Que melhoria pode esperar?

É aqui que os dados se tornam verdadeiramente animadores. A meta-análise de 2023 concluiu que os homens que partiam das dificuldades mais graves foram os que mais ganharam com o treino. As melhorias nos valores de função erétil foram de 2,3 pontos nos casos ligeiros, 3,3 nos moderados e 4,9 nos graves (Khera et al., 2023, DOI). Para dar contexto, uma variação de cerca de quatro pontos nesta escala é geralmente considerada clinicamente relevante — ou seja, os homens com mais a ganhar sentiram muitas vezes uma diferença real.

Quanto ao tempo que demora, os ensaios da revisão de 2016 duraram de oito semanas a dois anos, e foi possível detetar benefício tanto em programas curtos como em programas mais longos — ou seja, é um hábito a construir com constância e não uma solução rápida (Silva et al., 2016, DOI). Vale também a pena ser honesto quanto aos limites da evidência. Os ensaios eram relativamente pequenos e vários tinham risco moderado a alto de viés, porque não é possível ocultar aos participantes se estão ou não a fazer exercício. O exercício não é uma cura garantida e os resultados variam de pessoa para pessoa. Mas, para uma intervenção gratuita com tantos outros benefícios, o argumento é forte.

Porquê o treino aeróbio e intervalado em particular

O mecanismo explica o padrão. O treino de cardio melhora a saúde e a capacidade de resposta do endotélio — o mesmo revestimento vascular cuja disfunção está na origem das dificuldades eréteis e da doença cardíaca (An et al., 2025, DOI).
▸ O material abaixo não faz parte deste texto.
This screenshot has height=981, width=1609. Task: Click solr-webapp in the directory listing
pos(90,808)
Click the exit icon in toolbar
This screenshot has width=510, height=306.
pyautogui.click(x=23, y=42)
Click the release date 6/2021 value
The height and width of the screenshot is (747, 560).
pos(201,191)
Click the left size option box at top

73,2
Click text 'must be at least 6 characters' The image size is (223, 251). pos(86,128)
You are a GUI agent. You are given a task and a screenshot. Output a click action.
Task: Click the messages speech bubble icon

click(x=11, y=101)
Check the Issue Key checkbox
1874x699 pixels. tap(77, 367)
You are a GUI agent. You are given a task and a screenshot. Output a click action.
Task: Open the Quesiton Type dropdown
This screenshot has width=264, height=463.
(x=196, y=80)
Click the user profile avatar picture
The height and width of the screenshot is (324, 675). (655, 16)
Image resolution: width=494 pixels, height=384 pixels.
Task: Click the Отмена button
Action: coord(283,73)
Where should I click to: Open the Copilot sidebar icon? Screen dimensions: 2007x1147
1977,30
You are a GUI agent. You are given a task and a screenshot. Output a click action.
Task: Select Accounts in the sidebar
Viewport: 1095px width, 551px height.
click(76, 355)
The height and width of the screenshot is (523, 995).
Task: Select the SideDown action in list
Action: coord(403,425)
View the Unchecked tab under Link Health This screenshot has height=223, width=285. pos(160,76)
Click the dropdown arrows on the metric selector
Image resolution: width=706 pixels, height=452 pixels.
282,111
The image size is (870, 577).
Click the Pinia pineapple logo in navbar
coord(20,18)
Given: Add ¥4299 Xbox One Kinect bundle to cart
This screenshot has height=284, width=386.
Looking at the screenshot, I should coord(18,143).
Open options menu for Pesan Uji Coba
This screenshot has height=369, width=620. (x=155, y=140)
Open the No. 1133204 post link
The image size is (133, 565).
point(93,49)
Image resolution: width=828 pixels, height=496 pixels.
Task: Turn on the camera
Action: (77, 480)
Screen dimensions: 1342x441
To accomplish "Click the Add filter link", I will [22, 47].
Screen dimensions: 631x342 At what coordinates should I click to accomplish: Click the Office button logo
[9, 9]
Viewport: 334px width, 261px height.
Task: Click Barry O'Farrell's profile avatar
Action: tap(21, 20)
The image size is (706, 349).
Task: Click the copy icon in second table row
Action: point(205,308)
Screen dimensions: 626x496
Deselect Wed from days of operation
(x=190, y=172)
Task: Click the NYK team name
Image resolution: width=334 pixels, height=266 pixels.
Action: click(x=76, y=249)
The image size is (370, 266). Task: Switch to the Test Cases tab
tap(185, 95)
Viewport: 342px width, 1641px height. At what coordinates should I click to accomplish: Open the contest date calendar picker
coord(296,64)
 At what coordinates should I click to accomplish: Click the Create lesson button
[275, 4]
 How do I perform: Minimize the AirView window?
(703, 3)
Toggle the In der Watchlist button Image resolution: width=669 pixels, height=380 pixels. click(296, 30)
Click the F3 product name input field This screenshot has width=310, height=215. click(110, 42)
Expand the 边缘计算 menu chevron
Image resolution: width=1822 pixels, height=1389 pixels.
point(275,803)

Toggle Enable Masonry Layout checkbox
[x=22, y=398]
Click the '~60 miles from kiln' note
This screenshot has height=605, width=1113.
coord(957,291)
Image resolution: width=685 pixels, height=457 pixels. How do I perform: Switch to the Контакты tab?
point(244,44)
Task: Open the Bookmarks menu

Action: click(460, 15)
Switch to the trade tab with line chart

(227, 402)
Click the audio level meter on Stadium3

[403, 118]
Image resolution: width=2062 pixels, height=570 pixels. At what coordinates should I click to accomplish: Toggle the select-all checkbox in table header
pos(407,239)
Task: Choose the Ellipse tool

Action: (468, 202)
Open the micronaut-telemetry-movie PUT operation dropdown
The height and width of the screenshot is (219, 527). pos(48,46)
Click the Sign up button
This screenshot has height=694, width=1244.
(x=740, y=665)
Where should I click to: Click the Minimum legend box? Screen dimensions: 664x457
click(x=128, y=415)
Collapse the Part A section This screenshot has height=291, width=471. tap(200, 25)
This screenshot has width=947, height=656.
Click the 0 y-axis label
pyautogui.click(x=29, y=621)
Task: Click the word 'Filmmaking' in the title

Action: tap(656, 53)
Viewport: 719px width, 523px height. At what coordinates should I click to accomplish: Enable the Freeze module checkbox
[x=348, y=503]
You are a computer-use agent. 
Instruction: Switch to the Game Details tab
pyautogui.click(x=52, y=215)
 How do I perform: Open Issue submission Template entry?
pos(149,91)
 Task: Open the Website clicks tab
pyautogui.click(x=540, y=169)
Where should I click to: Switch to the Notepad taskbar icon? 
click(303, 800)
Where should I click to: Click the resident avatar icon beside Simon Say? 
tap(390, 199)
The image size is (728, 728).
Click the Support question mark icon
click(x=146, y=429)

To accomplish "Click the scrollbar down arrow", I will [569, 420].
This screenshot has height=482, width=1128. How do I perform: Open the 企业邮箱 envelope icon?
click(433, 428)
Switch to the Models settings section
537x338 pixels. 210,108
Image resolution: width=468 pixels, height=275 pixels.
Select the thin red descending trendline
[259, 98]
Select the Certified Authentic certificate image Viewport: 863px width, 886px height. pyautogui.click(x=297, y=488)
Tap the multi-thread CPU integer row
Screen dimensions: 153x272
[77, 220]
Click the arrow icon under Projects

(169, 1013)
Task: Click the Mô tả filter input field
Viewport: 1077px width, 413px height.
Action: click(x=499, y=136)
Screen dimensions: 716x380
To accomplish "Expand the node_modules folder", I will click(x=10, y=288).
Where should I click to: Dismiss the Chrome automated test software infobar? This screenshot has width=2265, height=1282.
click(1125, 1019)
Ao aumentar a sua aptidão cardiorrespiratória, está a melhorar precisamente o sistema de que uma ereção depende. É por isso que o trabalho aeróbio supera de forma consistente as abordagens dirigidas apenas aos músculos (Chen et al., 2024, DOI).

Isto também ajuda a explicar por que motivo pedalar é uma escolha sensata. Uma bicicleta estática dá um estímulo cardiovascular controlado e amigo das articulações, fácil de repetir com regularidade — e é a regularidade, e não os feitos heroicos, que mexe na saúde vascular ao longo de semanas e meses.

Onde entra o REHIT

Se o obstáculo é o tempo, a intensidade pode fazer parte do trabalho por si. É este o raciocínio por trás do REHIT, ou Reduced Exertion High-Intensity Interval Training — o treino característico da CAROL, construído em torno de dois sprints máximos de 20 segundos e feito em cerca de cinco minutos. É um estímulo cardiorrespiratório potente numa dose que consegue realmente manter três vezes por semana, o que importa quando os benefícios dependem de não desistir.

Uma ressalva importante: como a disfunção erétil pode ser um sinal precoce de doença cardiovascular subjacente, merece uma conversa com o seu médico e não apenas um treino. Trate sintomas novos ou persistentes como um sinal para verificar a saúde do coração — e deixe que o exercício faça parte da resposta, não que sirva para a evitar.

Funciona melhor a par do essencial

O exercício não atua sozinho. Uma grande meta-análise de 2024, com 14 estudos e mais de 27 000 participantes, concluiu que combinar a alimentação com o exercício reduziu a probabilidade de disfunção erétil e melhorou os valores de função erétil, e que as dietas ricas em fruta, legumes e frutos secos — no essencial, o padrão mediterrânico — se associavam a menor risco (Yang et al., 2024, DOI). As mesmas medidas de estilo de vida que protegem as suas artérias protegem a função erétil, porque as artérias são as mesmas.

Em resumo

O exercício de cardio para a disfunção erétil é uma das abordagens de estilo de vida com mais evidência disponível, com vários ensaios aleatorizados a mostrar melhorias relevantes — sobretudo com treino aeróbio de intensidade moderada a vigorosa e sobretudo nos homens com sintomas mais marcados. O ponto de fundo é que a função erétil e a saúde cardiovascular sobem e descem juntas, porque ambas assentam na saúde dos vasos sanguíneos. Melhorar a aptidão cardiorrespiratória é uma das poucas coisas que ajuda nas duas direções ao mesmo tempo. Fale com o seu médico, mantenha o treino regular e trate o sintoma como o sinal útil que ele é.